Preserving SSRC is a choice, if one does it then loop detection works,
if one doesn't preserve it it doesn't. Preserving it avoids having to
remap any information that have global scope across the legs.

It becomes a choice on what complexities one needs to handle, common
uniqueness requirements versus remapping I think is the major trade-off.

> 
>>   Which means that the individual RTP
>> session is from the identification part inseparable from an SFM or
>> classic RTP mixer. Only the SSRC level loop detection gets impacted.
>>
>> I do understand that people have implemented it this way. Implementation
>> are not necessarily equivalent to recommended practice.
> 
> But when there's one common practice, and no recommended practice, that
> might be a gentle hint that there's a reason why people are doing it -
> indeed, it might be worth making it a recommended practice.
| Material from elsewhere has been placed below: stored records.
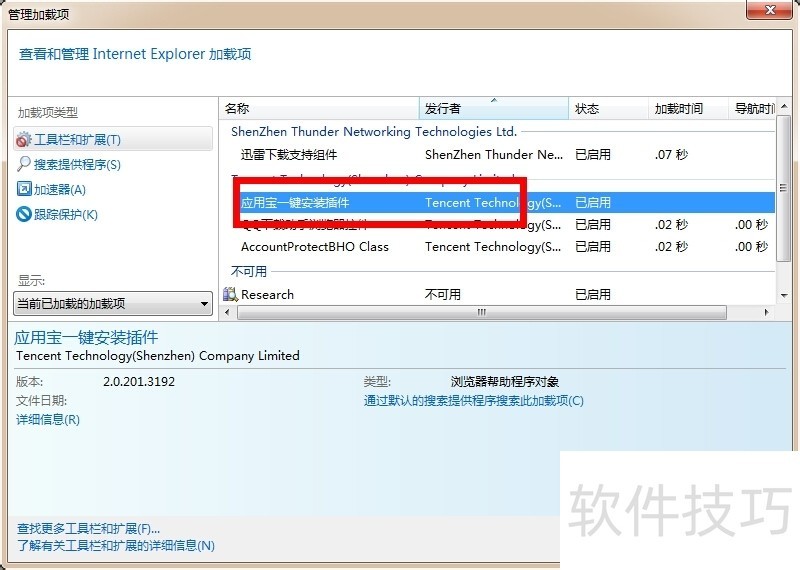Select the AccountProtectBHO Class add-on
The height and width of the screenshot is (570, 800).
pos(315,247)
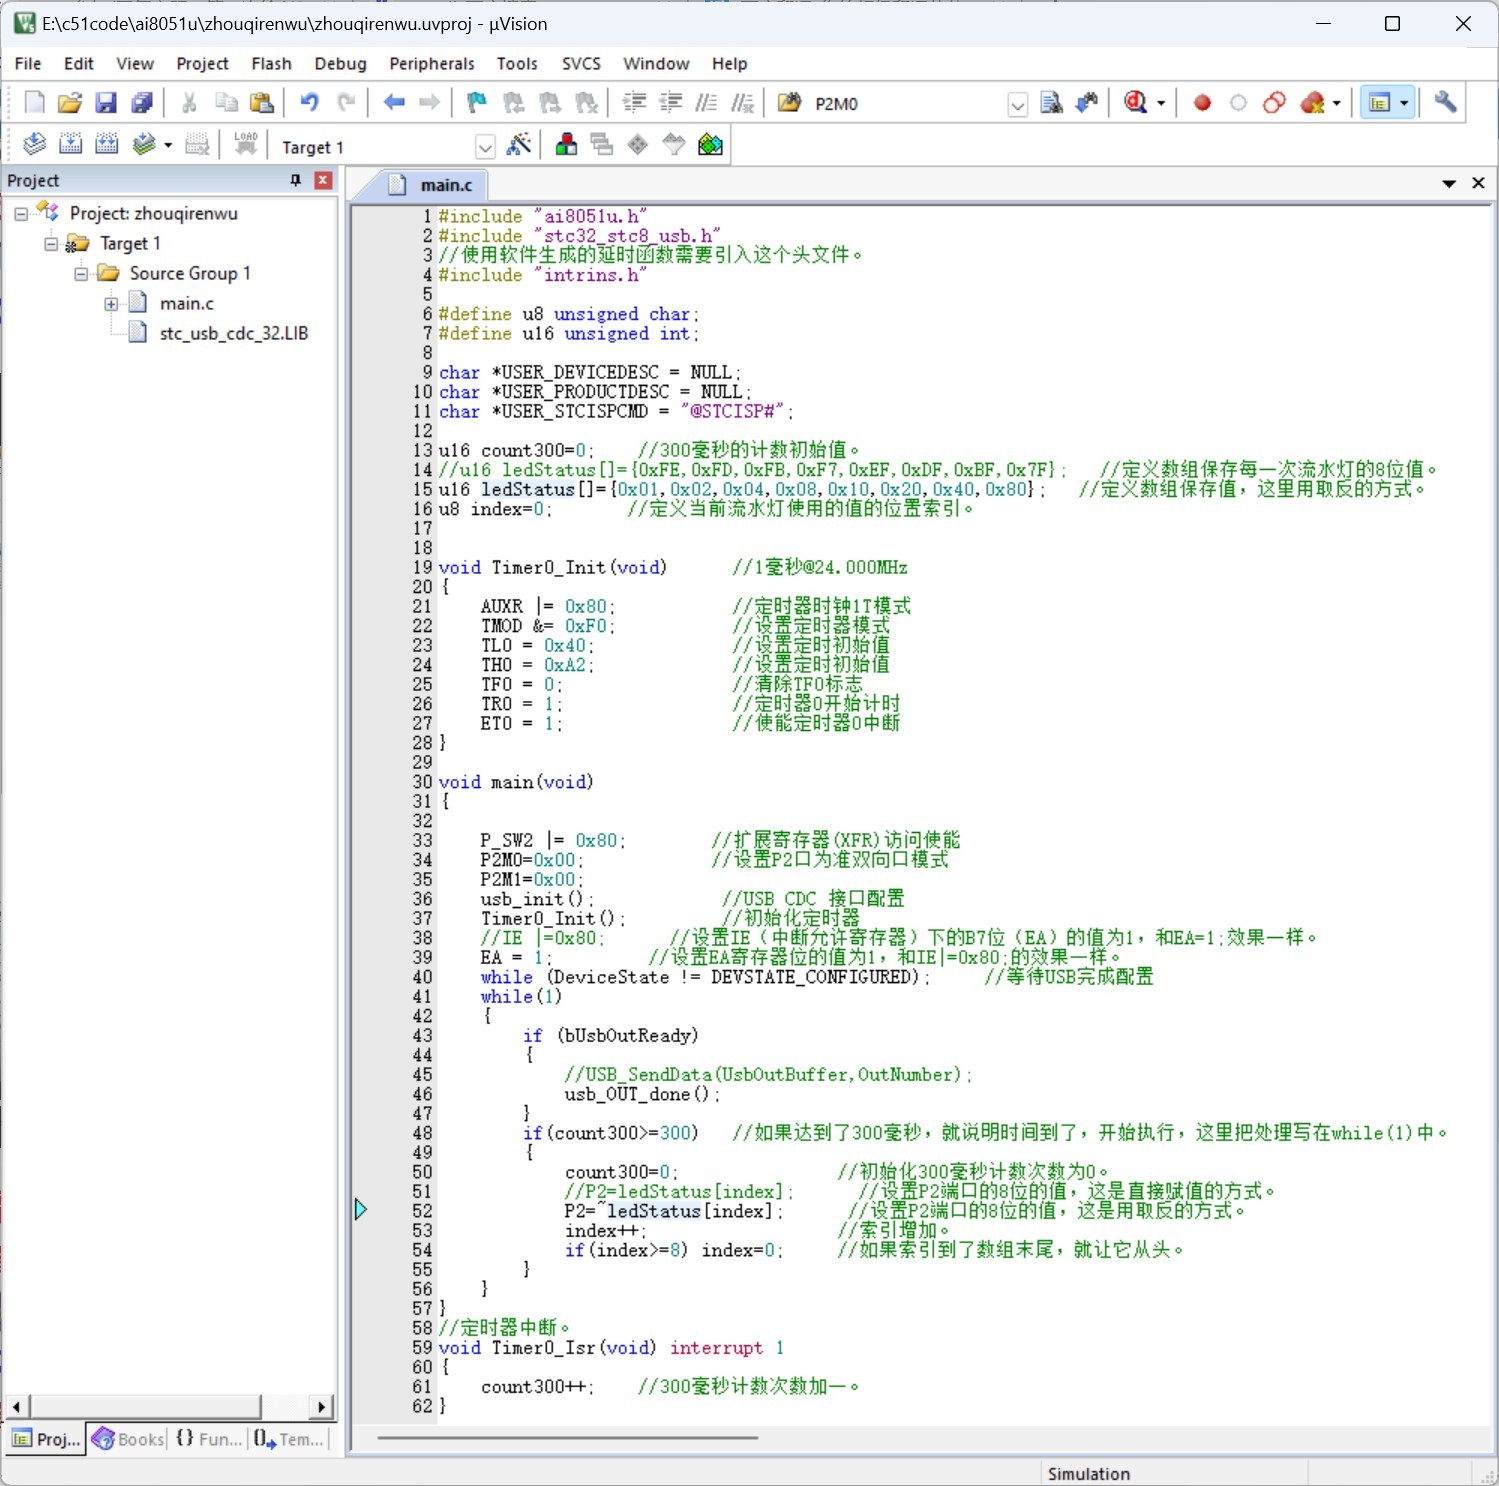The image size is (1499, 1486).
Task: Click the Insert breakpoint red dot icon
Action: coord(1202,103)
You are welcome to propose changes regarding this to the
topologies-update document in AVTCORE WG.

>>
>>> I believe the recommendation should be:
>>>
>>> * Content modifying MCUs with RTCP termination
>>> (Topo-RTCP-terminating-MCU) MAY be used. Note that in this scenario, RTP
>>> loop detection and identification of active senders is the resposibility
>>> of the application; since the clients are isolated from each other at
>>> the RTP layer, RTP cannot assist with these functions.
>>>
>> If this topology was without issues, then one would simply remove the
>> bullet, and let it fall under the general clause. However, it clearly
>> needs that warning. Which results in this topology being both positively
>> and negatively treated in regards to the other "you may encounter this
>> topology".
> 
> It might need that warning - I'm not sure it's a real issue; loop
> detection is only an issue when you have potential loops, and in a
> single-mixer architecture, that potential is minimal (each endpoint
> knows perfectly well the difference between what it's sourcing and what
> it's receiving). Identification of active senders can be an
> application-layer thing.

Yes, I agree that in a basic conference application with only a single
server instance this is unlikely to form a loop. If one starts doing
more complex things, including multi-server conferences or
PeerConnection Meshes things become more complex. The later we anyway
have removed the RTP loop detection due to the CNAME being unique on
PeerConnection level, but I do think that is the right trade-off from
privacy point of view.

> 
> Anyway, I stand by my statement: SHOULD NOT is the wrong thing to say.

I do accept this, and are willing to change the recommendation.